-- START OF EXCERPT TO READ --

Of course -- and here I AM biased, and feel fine to be in this regard -- if they don't share a lot of the core values I've mentioned in that list that make a person decent as a person (and which I think you share, I THINK, though you're evading it quite well), then yeah, they sure ARE missing something. But that thing that's missing would have nothing to do with you per se. It's something that's missing a lot in the world, and they're reflective of that. I don't think it's arrogant for me to say that, because I hold myself to these standards equally.

 

So how many of these people are just incompatible and how many are out-and-out aholes? I couldn't possibly say, since I'd have to meet and vet them all. Having run into my fair share of business majors, I've found many of them to be so incongruous with me, I couldn't operate in their world. Lots of bravado, lots of emphasis on pure hedonism without regard for consequences, obnoxiousness (lol, though artists sure can cash in on the hedonism and obnoxiousness, too) lots of people trying to skate by with little work, materialism up the ass, conventional ideas about everything, hubris, lack of creativity and by-the-book thinking, ridiculous vanilla-mindedness when benign -- just a ton of cringeworthy stuff to me. Maybe someone could say I'm "missing something" with all that, and them. Fair enough -- I feel I'm missing out on a lot of ahole behavior or just plain boredom, and finding the goods in that would be like panning for gold (and in your age bracket, in Antarctica.) The business people I've ever meshed with had something else going on the side, and were older -- something entirely different, and I see that that's where it's going to have to be at with you (which is another whole discussion, but I see you needing to find a way to live a double life of some kind -- which I see as an exciting prospect.) The ones that weren't displaying immature and mindless behavior and ahole fare, I would just say I very neutrally have found I simply DO NOT HAVE ANYTHING IN COMMON WITH, except maybe we both like Italian or something (just to give an example), but how far does that go, I mean you can't base a whole friendship on one isolated interest in common. (And here it's worth noting, which shouldn't be parenthetical because it's important, that most people who have been seasoned by life will tell you the truth: that you're lucky if you have one or two people in this world who REALLY get you, as friendships go. Seeing the world the same way to me is the heart of the strongest of friendships, and that's not as easy as it sounds; so as it is, kindredness is hard to find anywhere and I think the more complex a person you are with different aspects, the harder it becomes, even though you have an advantage in being superficially versatile with people [which you are]. But there's nothing wrong with that -- again, it just IS. Which means it's not something to hate, it's just something to recognize.)

 

But see, here I am, just one more opinion, which is why I don't want to focus on my own observations and judgments. I will say that the things you've described about those who have been closest to you -- your family and their choices, the way you were treated at work -- if not directly aholish to you, which did occur, could be described as inadvertently or otherwise obliquely bordering on it with carelessness, self-centeredness exploitation, and opportunism. I'm not indicting everyone equally, but quite a lot of people in your closest circles have different slices of ahole pie they've helped themselves to. Some took a sliver, some took a large wedge.

-- END OF EXCERPT TO READ --
-- START OF COLLECTED MATERIAL --

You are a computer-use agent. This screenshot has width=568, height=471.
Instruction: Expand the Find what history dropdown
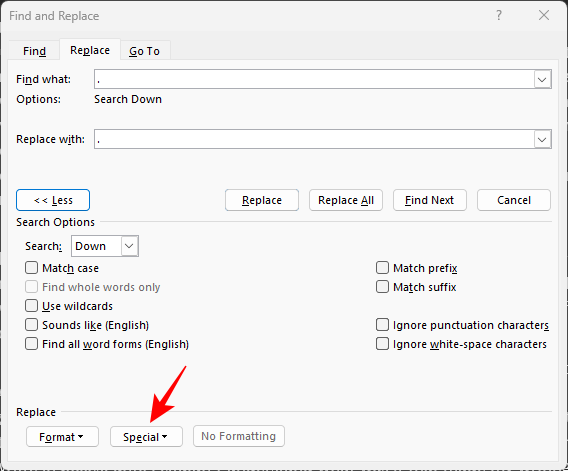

-- END OF COLLECTED MATERIAL --

● SET TASKS:
- a) Answer these from the excerpt about friendship, one line each:
(i) What does the writer call the heart of the strongest friendships?
(ii) Which cuisine does the writer use as an example of a single shared interest?
(iii) What were the business people the writer meshed with like?
- b) Please reproduce the part of the excerpt about friendship starting with "But see, here" and going on through "a large wedge.".
- c) Take the excerpt about friendship further, picking up after its final sentence.

● EXPECTED RESPONSES:
- a)
(i) Seeing the world the same way.
(ii) Italian.
(iii) They had something else going on the side and were older.

- b)
But see, here I am, just one more opinion, which is why I don't want to focus on my own observations and judgments. I will say that the things you've described about those who have been closest to you -- your family and their choices, the way you were treated at work -- if not directly aholish to you, which did occur, could be described as inadvertently or otherwise obliquely bordering on it with carelessness, self-centeredness exploitation, and opportunism. I'm not indicting everyone equally, but quite a lot of people in your closest circles have different slices of ahole pie they've helped themselves to. Some took a sliver, some took a large wedge.

- c)
 

I don't call the people you run into at bars who are just innocuous drunks "aholes", but nor are we talking about any kind of rapport potential. And I wouldn't expect that from such an environment either -- it's almost MADE to keep people apart, I feel. At a numb distance. People are not going there to share with eachother, they are going to share their apartness.

 

And this covers the teeny gamut of environments you find/put yourself in.

 

Just because there is a warm body in front of you who walks away doesn't mean, again, that this is any kind of statement about your value as a person or the values you hold. Whether that's in a bar, or in a classroom, in an office setting, or anywhere you may find yourself with people who walk away. Why do you have to make any of them "right" about you?

 

The point is, if you've tried the slipper on a thousand feet, and all of them have not fit, that doesn't make the 1001st one more right or wrong for not fitting, and it doesn't mean there's something wrong with the shoe, either.

 

Moving into the shapes analogy to emphasize, I'm glad you at least agree with my take that it's like presenting a circle to a bunch of squares. Very much so, that's what I'm saying. And you're right, maybe they're not all squares. Maybe some are trapezoids, some are parallelograms, some are rhombuses. And the problem is, they're still all quadrilaterals and so it's still not working. Don't laugh, it's not overdone! I don't doubt that you've met all kinds of people there. And what does this mean? This means nothing as far as a "consensus," because all of them could be equally unsuitable for you, and you for them, all for different reasons and lack of vibrational simpatico, for lack of less quasi New Agey terms.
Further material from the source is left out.